### Task description
Can you output, character for character, the part of the MNIST training notebook below that falls between "To avoid verbose" and "dataset = data.Dataset(batch_size=128)", inclusive?

### Excerpted passage
begin
In [1]:
import model
import data
import tensorflow as tf
import numpy as np
import random

To avoid verbose warning messages... 

In [2]:
old_v = tf.logging.get_verbosity()
tf.logging.set_verbosity(tf.logging.ERROR)

Load MNIST dataset via a Dataset object:

In [3]:
dataset = data.Dataset(batch_size=128)

Extracting ./train-images-idx3-ubyte.gz
Extracting ./train-labels-idx1-ubyte.gz
Extracting ./t10k-images-idx3-ubyte.gz
Extracting ./t10k-labels-idx1-ubyte.gz
55000


Training parameters:

In [4]:
learning_rate=0.001
num_steps = 5000
batch_size = 128

Model parameters:

In [5]:
temperature = 5.0
dropout = 0.75

## Main Model Training

- ### Teacher Model

Output directory for model checkpoint:

In [6]:
checkpoint_dir="teachercpt"
end
### Data section
begin
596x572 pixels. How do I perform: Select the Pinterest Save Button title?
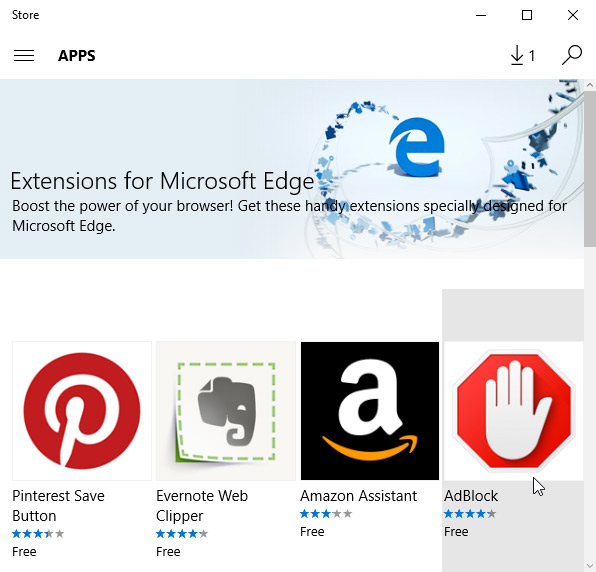[x=58, y=505]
end
### Task solution
To avoid verbose warning messages... 

In [2]:
old_v = tf.logging.get_verbosity()
tf.logging.set_verbosity(tf.logging.ERROR)

Load MNIST dataset via a Dataset object:

In [3]:
dataset = data.Dataset(batch_size=128)